The ones bound to the ER are there because the newly-synthesized peptides are inserted into the lumen of the ER as it's being synthesized. These proteins are generally bound to leave the cell. They will be modified in the ER and transported to the Golgi before being exocytosed. Synthesizing it first somewhere else would require a complex shuttle delivery system to bring them to the ER...it's much more simple to keep it bound where the proteins need to be.

The free ribosomes generally produce proteins that remain within the cell. Id assume they find their rna faster since they are diffusing around freely and that this state is therefore favorable for translation unless the protein is headed for the ER. This explains why it is favorable for some to be free and others to be bound.

I might be hazy on this too, but I don't think the second part is completely right. I think when a ribosome functions in the cytosol, its creates proteins that are meant to stay in the cytosol. When a ribosome translates into the ER lumen, there is usually a marker for the end protein to be sent to somewhere not in the cytosol, whether it is in the plasma membrane, the nucleus, a lysosome or to be secreted into the ECM.

 

[matth87]

I might be hazy on this too, but I don't think the second part is completely right. I think when a ribosome functions in the cytosol, its creates proteins that are meant to stay in the cytosol. When a ribosome translates into the ER lumen, there is usually a marker for the end protein to be sent to somewhere not in the cytosol, whether it is in the plasma membrane, the nucleus, a lysosome or to be secreted into the ECM.

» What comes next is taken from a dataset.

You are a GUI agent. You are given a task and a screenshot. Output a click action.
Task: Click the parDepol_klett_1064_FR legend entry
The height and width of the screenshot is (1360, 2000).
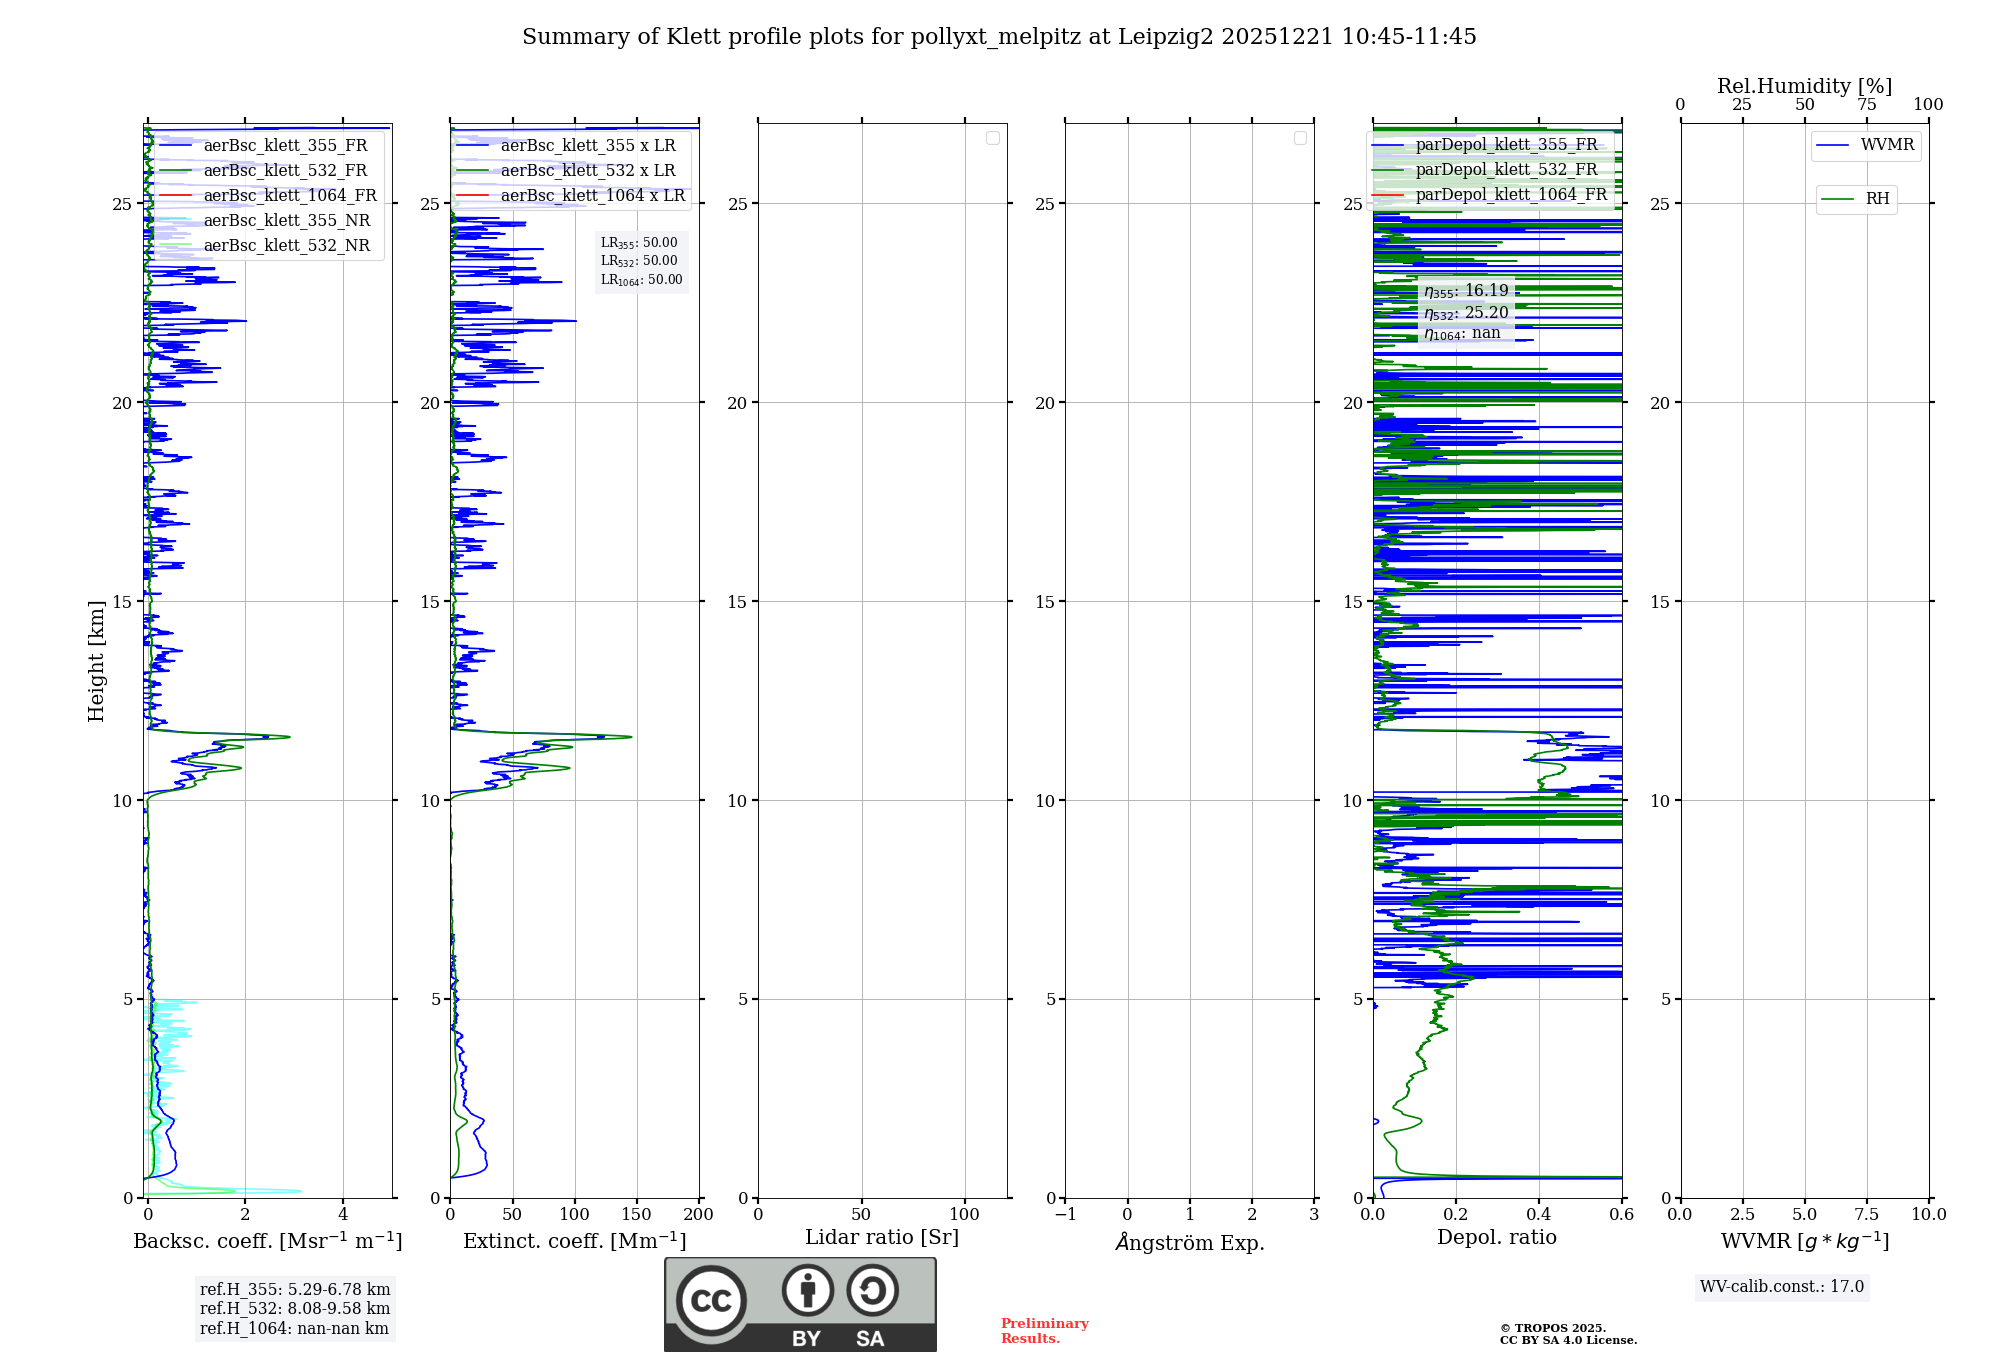point(1510,195)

Yeah there is a marker on the nascent polypeptide chain on the N-terminus called the signal sequence. This marker helps thread the protein through the ER plasma membrane. Depending on what kind of protein it is the marker will be different. If it is destined for the outside of the cell the marker will be cleaved. If it is destined as a channel protein then it will actually be threaded through the ER the ER will endocytise the threaded portion of its membrane and this membrane vesicle will eventually fuse to be a membrane channel in the outside of the cell.

 

[0Complications]

Yeah there is a marker on the nascent polypeptide chain on the N-terminus called the signal sequence. This marker helps thread the protein through the ER plasma membrane. Depending on what kind of protein it is the marker will be different. If it is destined for the outside of the cell the marker will be cleaved. If it is destined as a channel protein then it will actually be threaded through the ER the ER will endocytise the threaded portion of its membrane and this membrane vesicle will eventually fuse to be a membrane channel in the outside of the cell.

To add just a smidge:

This is why proteins formed inside of the ER lumen end up outside of the cell. When the vessicle fuses with the membrane (you can think of it as attaching to the plasma membrane, then being pulled open. This means that all the contents within the vessicle, when it is fused, are now on the outside of the cell.

Also, to the OP's question, the free floating ribosomes are the same ones that you see on the rough ER, it's just that the signal peptide binds to a receptor on the ER, that attaches the ribosome temporarily to the outside of the membrane as it feed in the polypeptide sequence. Once it is done translating the mRNA it is free to float about the cytosol again.

I like to think of images of ER bound ribosomes as the ribosomes that were caught in the act.